Role of Protein Kinase-A in Glycogen Metabolism:
Cyclic AMP Response Element Binding (CREB) Protein:
CREB (cAMP response element binding) is a protein that is a transcription factor. It binds to certain DNA sequences called cAMP response elements (CRE) and thereby increases or decreases the transcription, and thus the expression, of certain genes. Genes whose transcription is regulated by CREB include: c-fos, the neurotrophin BDNF (Brain-derived neurotrophic factor), tyrosine hydroxylase, and many neuropeptides (such as somatostatin, enkephalin, and corticotropin releasing hormone). CREB is closely related in structure and function to CREM (cAMP response element modulator) and ATF-1 (activating transcription factor-1) proteins. CREB proteins are expressed in many animals, including humans.
Mechanism of Action:
Receptor stimulation leads to the activation of adenylate cyclase with the help of G-proteins. Activated adenylate cyclase forms cAMP which inturn activates protein kinase A. Activated PK-A then translocated to nucleus through nucleus pore. These activated PK-A, phosphorylates the transcription factor CREB. Phoshorylated CREB then binds with CBP/P300 (co-activator) and forms activator for cyclic AMP response element. This activator then binds with CRE and express various genes and proteins. The DNA binding of CREB is mediated via its basic leucine zipper domain (bZIP domain).
Function of CREB:
CREB has many functions in many different organs although most of its functions have been studied in relation to the brain. CREB proteins in neurons are thought to be involved in the formation of long-term memories; this has been shown in the marine snail Aplysia, the fruit fly Drosophila melanogaster, and in rats.
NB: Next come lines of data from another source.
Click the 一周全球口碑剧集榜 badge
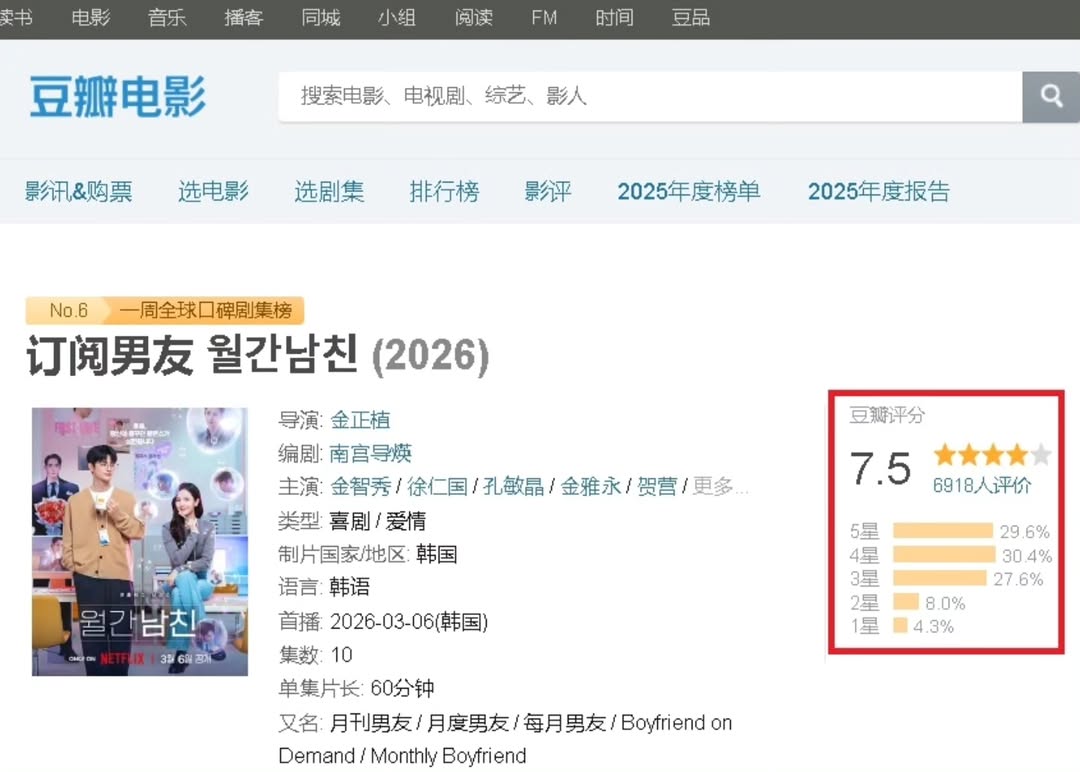The image size is (1080, 772). (x=205, y=311)
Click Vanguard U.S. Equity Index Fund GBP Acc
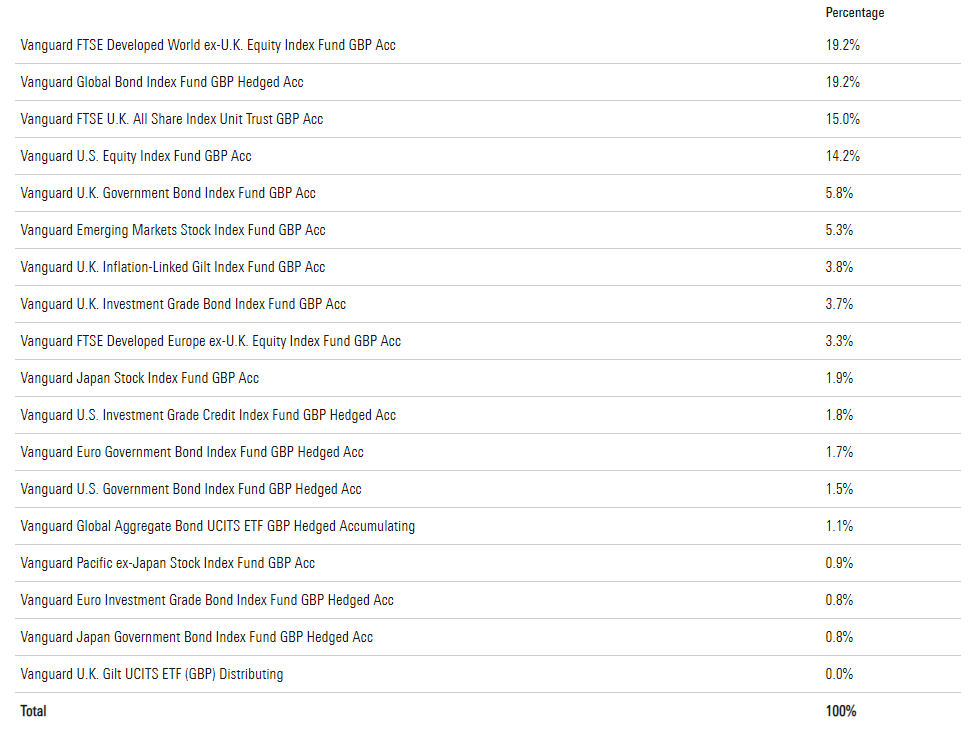Screen dimensions: 968x741 pyautogui.click(x=136, y=156)
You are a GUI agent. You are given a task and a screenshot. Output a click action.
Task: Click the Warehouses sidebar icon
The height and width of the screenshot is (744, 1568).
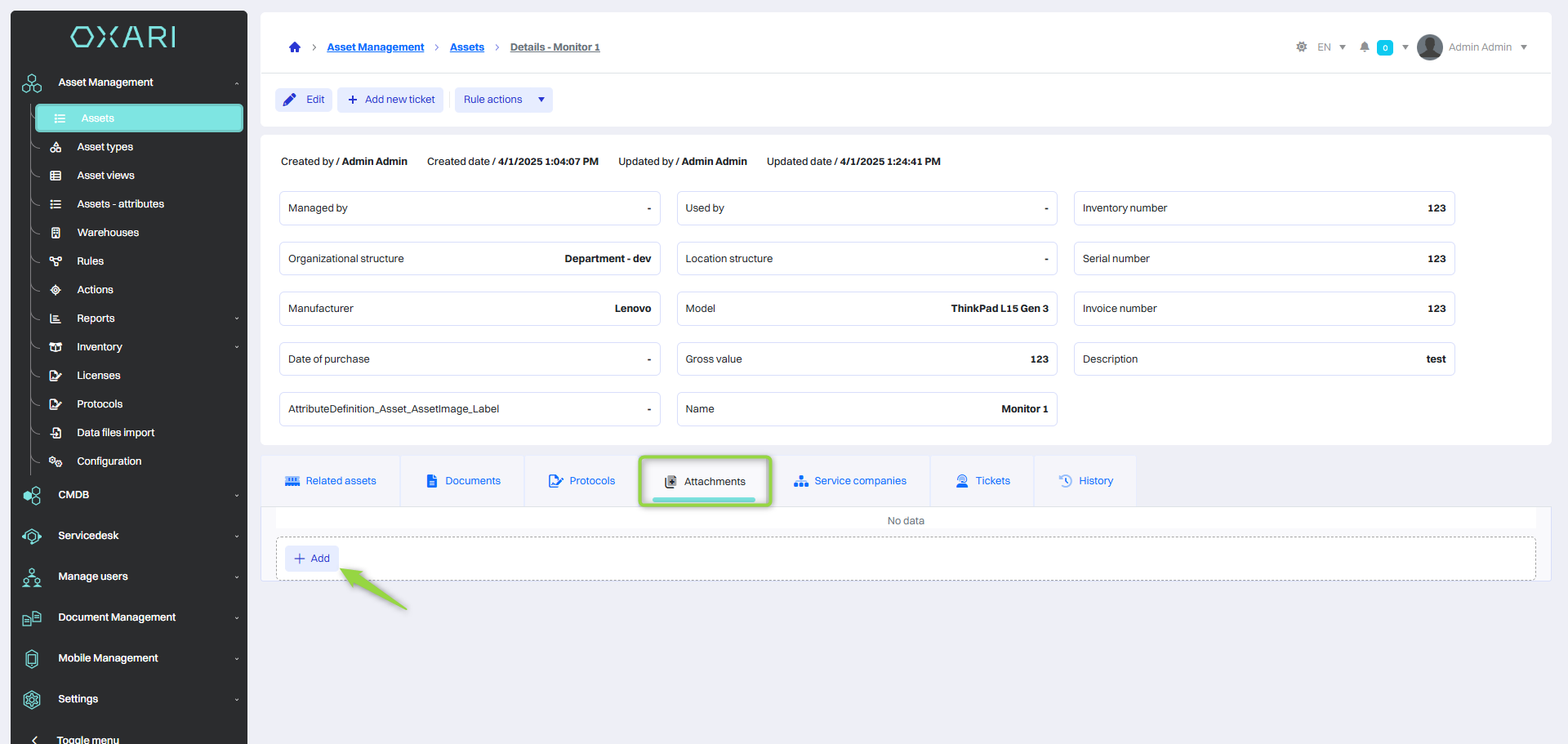tap(56, 233)
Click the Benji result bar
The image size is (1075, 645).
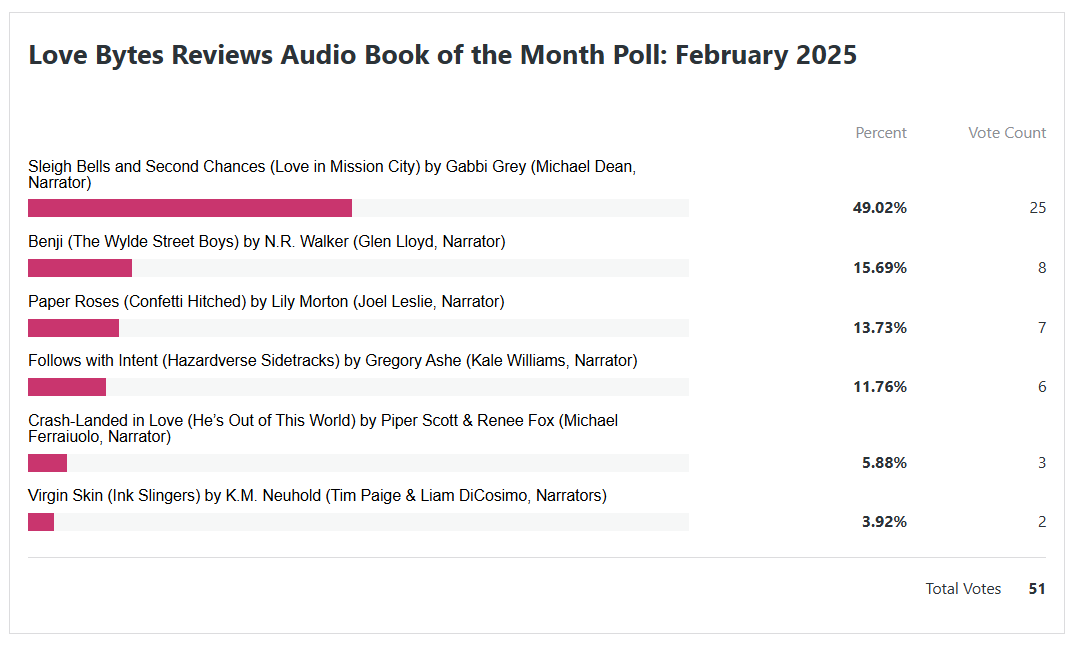80,268
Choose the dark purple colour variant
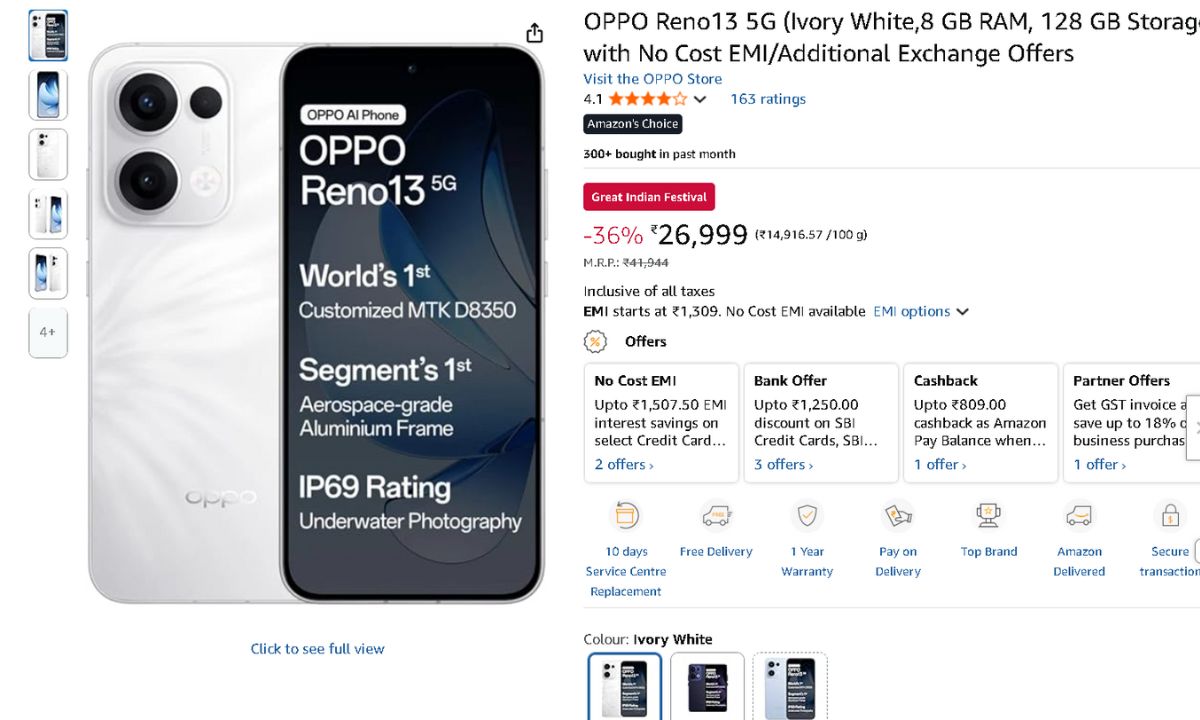1200x720 pixels. (x=707, y=687)
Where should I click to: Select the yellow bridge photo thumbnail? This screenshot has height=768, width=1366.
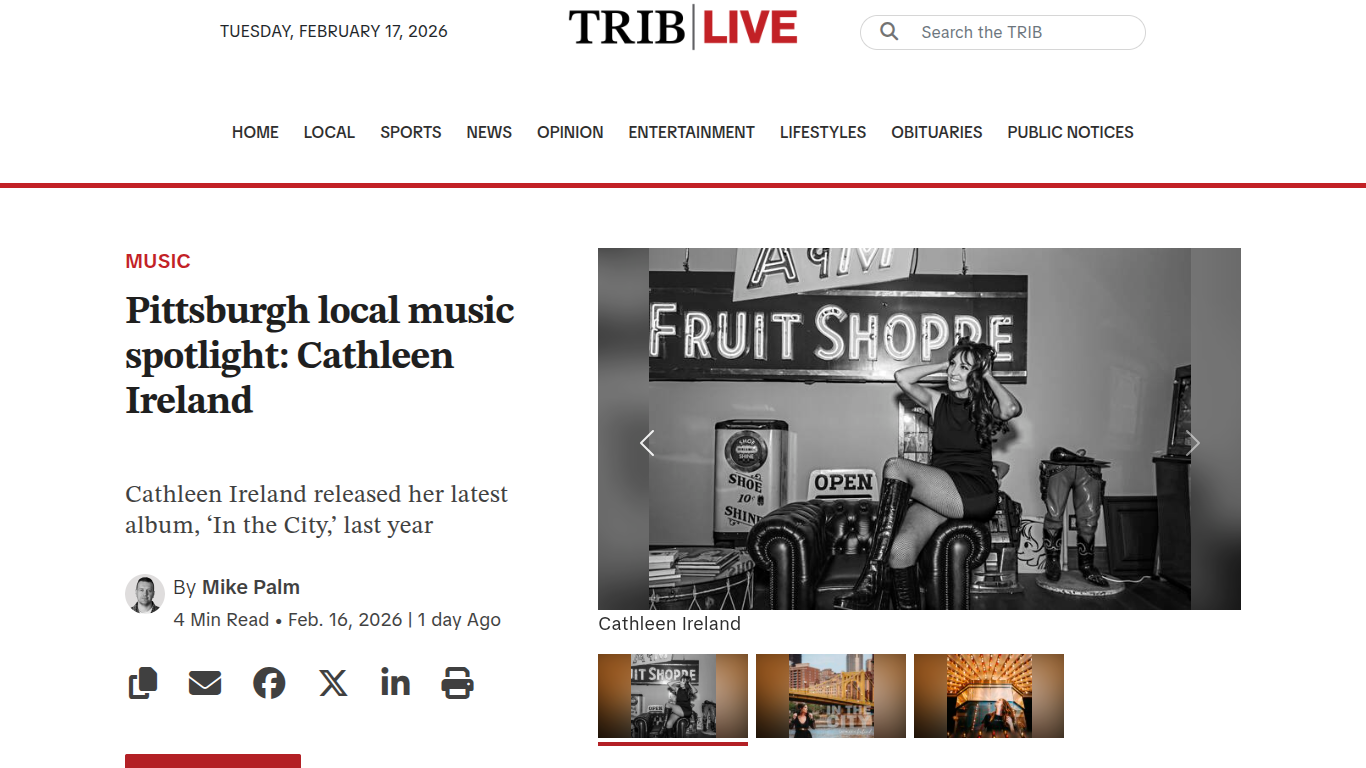[x=831, y=696]
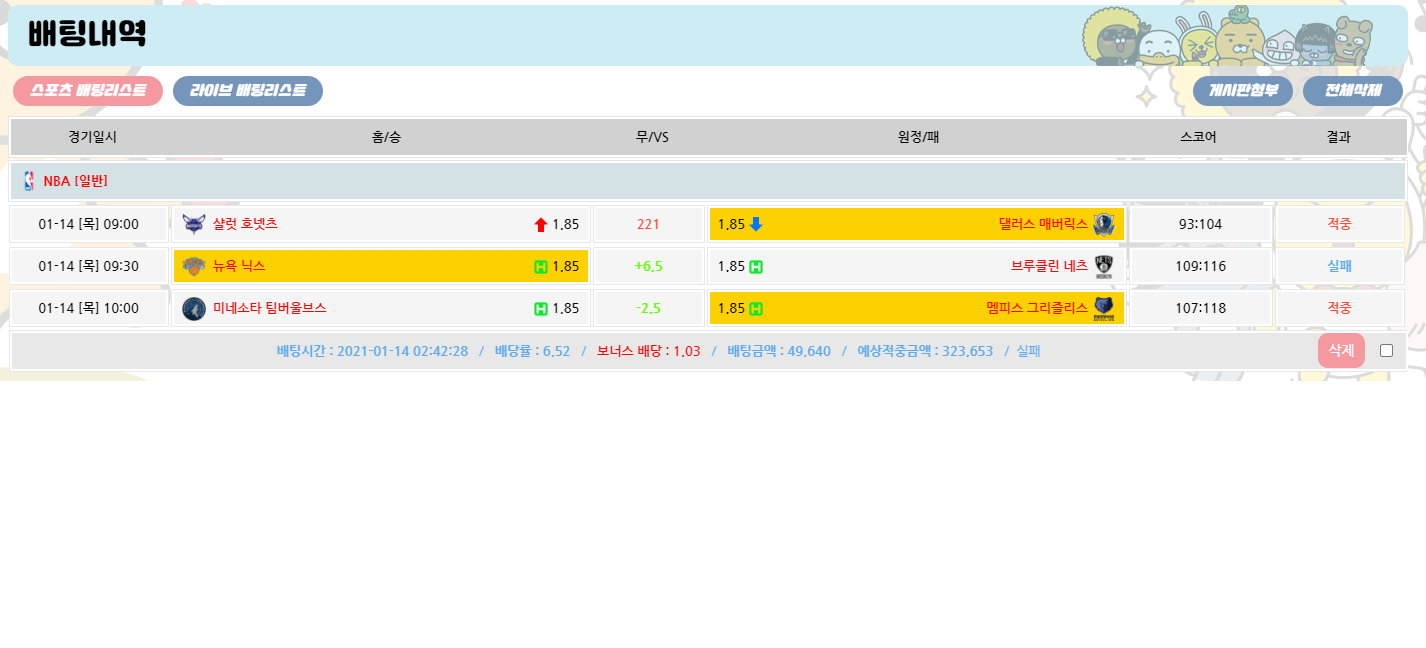Viewport: 1426px width, 648px height.
Task: Switch to 라이브 배팅리스트 tab
Action: click(x=248, y=91)
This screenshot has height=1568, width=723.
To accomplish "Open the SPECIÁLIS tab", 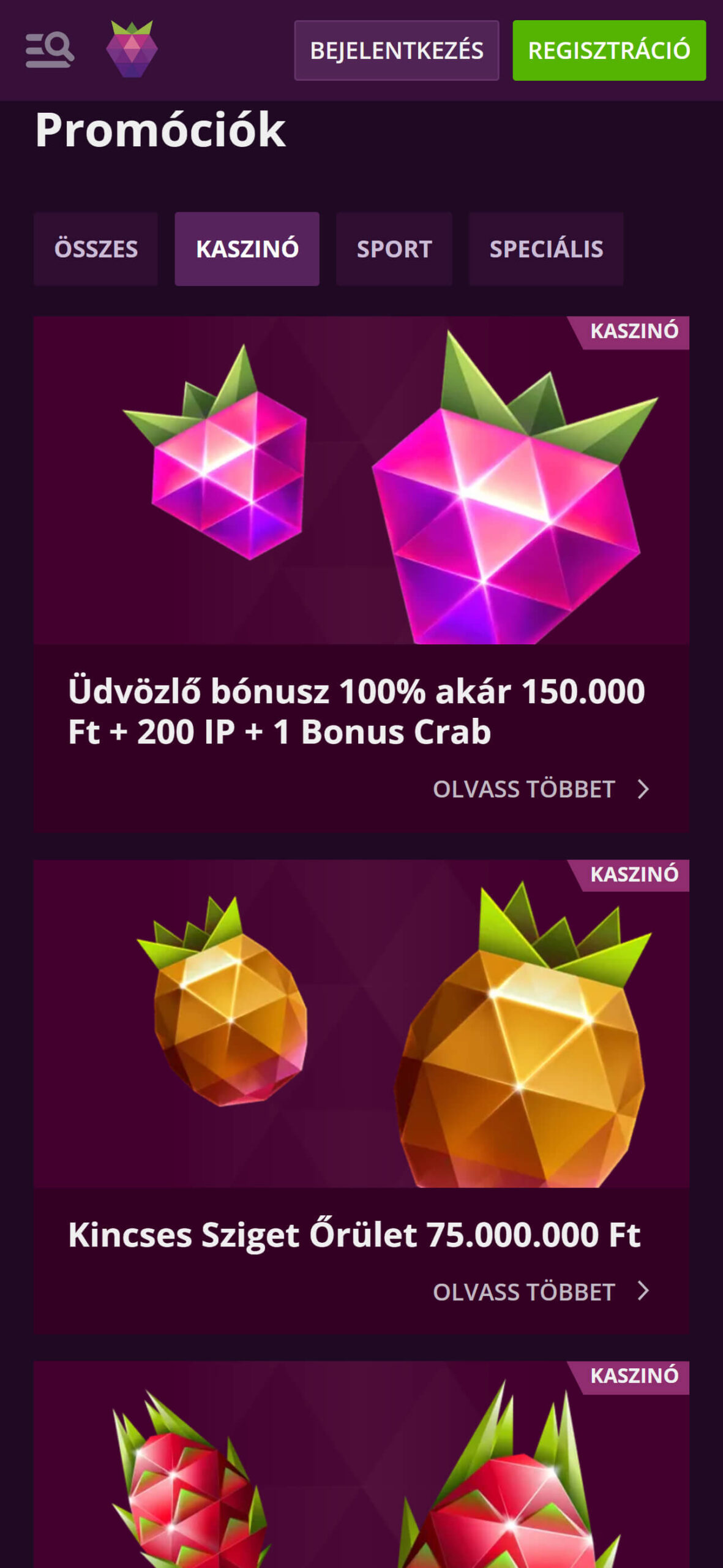I will (x=546, y=249).
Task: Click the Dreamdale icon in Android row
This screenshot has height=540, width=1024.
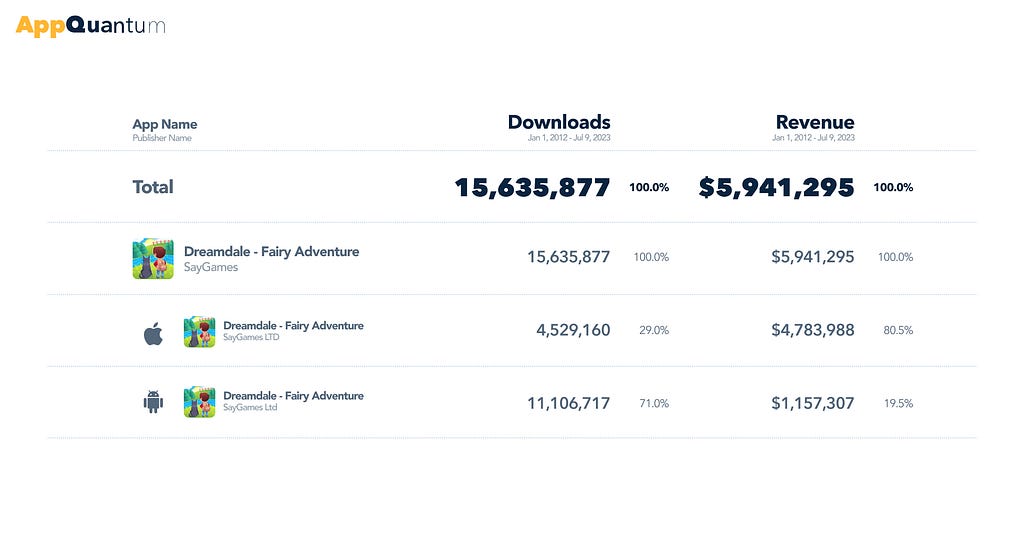Action: click(199, 402)
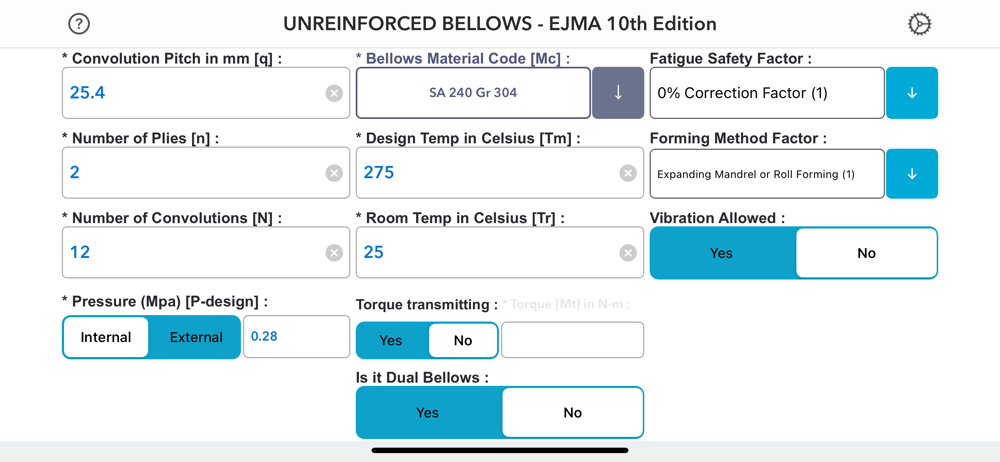
Task: Clear the Design Temp field
Action: tap(628, 173)
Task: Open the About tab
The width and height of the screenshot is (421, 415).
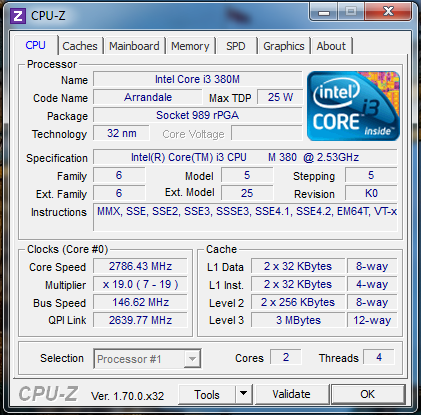Action: coord(331,46)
They are necessary for the late stage of long term potentiation. There are activator and repressor forms of CREB. Flies genetically engineered to overexpress the inactive form of CREB lose their ability to retain long term memory. CREB is also important for the survival of neurons, as shown in genetically engineered mice, where CREB and CREM were deleted in the brain. If CREB is lost in the whole developing mouse embryo, the mice die immediately after birth, again highlighting the critical role of CREB in promoting survival. Disturbance of CREB function in brain can contribute to the development and progression of Huntington's Disease. Abnormalities of a protein which interacts with the KID domain of CREB, the CREB binding protein (CBP) is associated with Rubinstein-Taybi syndrome. CREB is also thought to be involved in the growth of some types of cancer.